今回の東京への出張の中に私が以前に2度ほど乗っていて今となって手放した事を思いっ切り後悔している車の買取り相談がありました。
以前にも当社でピカピカのポルシェ911タイプ993マニュアルミッションを買い取らせて頂いたポルシェ大好きオーナーのSさんからの依頼で話を聞いて驚いたものでした。
その後 海外に出張になったと聞いてから長い間連絡を取っていなかったのですが久々に連絡を頂いた内容がビックリ!
以前に私も2度ほど当社のデモカーとして所有していた事のあるポルシェ911タイプ964の希少で過激なカレラRSの買取り相談だったからです!
この車は当時発売されていたカレラ2に似ていますが細かい部分の特別なチューニングを初め車両重量を徹底的に軽量化し手頃に乗れながらレーシングカーの雰囲気も味わえるというもの。

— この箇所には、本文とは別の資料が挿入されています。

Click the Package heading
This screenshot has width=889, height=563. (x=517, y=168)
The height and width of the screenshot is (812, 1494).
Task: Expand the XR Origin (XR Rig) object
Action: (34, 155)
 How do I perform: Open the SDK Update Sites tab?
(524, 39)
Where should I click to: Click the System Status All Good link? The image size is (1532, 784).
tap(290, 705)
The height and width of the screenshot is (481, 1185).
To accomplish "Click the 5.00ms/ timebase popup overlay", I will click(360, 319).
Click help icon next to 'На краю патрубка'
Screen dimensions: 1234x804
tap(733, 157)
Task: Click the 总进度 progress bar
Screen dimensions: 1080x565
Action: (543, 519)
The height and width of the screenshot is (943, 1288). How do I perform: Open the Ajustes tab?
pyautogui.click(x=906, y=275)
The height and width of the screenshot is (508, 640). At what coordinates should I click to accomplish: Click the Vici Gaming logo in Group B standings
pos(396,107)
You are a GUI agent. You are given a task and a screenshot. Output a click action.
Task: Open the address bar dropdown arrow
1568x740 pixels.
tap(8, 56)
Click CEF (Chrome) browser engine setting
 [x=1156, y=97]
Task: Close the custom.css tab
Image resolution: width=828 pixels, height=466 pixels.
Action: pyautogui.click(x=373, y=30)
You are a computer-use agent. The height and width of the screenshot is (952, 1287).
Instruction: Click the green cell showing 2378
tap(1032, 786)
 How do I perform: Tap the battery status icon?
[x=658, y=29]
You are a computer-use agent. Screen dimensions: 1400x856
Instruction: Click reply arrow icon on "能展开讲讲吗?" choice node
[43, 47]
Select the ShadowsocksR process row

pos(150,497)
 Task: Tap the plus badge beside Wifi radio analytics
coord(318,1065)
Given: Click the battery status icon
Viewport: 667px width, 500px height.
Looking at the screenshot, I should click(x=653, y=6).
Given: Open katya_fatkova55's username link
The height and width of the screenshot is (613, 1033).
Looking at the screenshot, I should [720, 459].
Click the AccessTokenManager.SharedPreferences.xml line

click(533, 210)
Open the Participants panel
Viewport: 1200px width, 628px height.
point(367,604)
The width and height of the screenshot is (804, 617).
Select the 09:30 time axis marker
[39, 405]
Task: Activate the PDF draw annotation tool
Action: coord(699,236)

特に軽量化はさまざまな部分にまで努力がされボンネットをアルミ製とし、ホイールはマグネシウム製、エアコンやパワステやパワーウィンドまでありません!
シートもシンプルなレカロ社と共同開発の専用のバケットシートでこのシートがまたとても座り易いんです。
メーター周りは普通のポルシェですがハンドルにはRSと言う文字が入っています。
そして私が失礼ながら細かい部分まで査定をしていると「良かったら乗って見ますか?」とSさん・・・・・
実はこの964のカレラRS・・・・・程度の良い車両だと何と22年も前になる当時の新車価格より高額で取引されているのです!
当時は1500万円くらいだったと思いますから何かあったら人生に響きます・・・・・
一瞬悩んだ私は直ぐに「良いんですか!」と言ってしまいました・・・・・まあ外車ディーラーさんの高級車の試乗と変わらないのですがこの車の場合、万が一の時に代わりの綺麗な車を探せるとは限りません。
それでも走ってみないと調子は解りませんので「仕方なく」試乗!
そこからは私が乗って行ったSさんのドライビングする911と私のドライビングのカレラRSのランデブー走行!
待ち合わせたお台場から晴海埠頭までを楽しく走らせて頂き久々の感覚に感激を致しました!
Sさんも「自分の車が走っているのを見て嬉しかった・・・・」と言ってくれ私も「頑張って良かった」と思いました!(笑)
最終的にはこちらに帰って来てから色々な検討をして返事をする事になっておりますが・・・・私個人では愛車として維持していく為には相当な努力と勇気が必要であることを感じています。
本社では色々な面でバタバタとし狭くなってしまった為に他の場所に展示場をオープンした時にも同じ車を展示しておりましたが14年ほど前の価格の約3倍になっているという空冷ポルシェ964RSの魅力。
Sさんのお陰で改めて「車のドライビングの楽しさ」が大切である事を思いっ切り再確認した出来事となりました。
軽いフライホイールによりレスポンスの良いエンジンも発進時にはエンストがしやすくとても気を使います。
しかし走り出せば「軽い車体」とトルクフルな水平対向6気筒エンジンのお陰でとてもパンチのある走りが味わえ、スパっと260馬力の出る感覚は高回転まで引っ張ってパワーを出すエンジンとは別世界の加速感!
更に本来だと公道では「硬すぎ」と思っていたサスペンションもこのSさんの車両はあえて高額な出費をして公道でも乗り易いしっかりした物に変えられており、高いボディ剛性と共に何故か「新しく出たばかり」の車に乗っている様な新鮮なときめきがありました!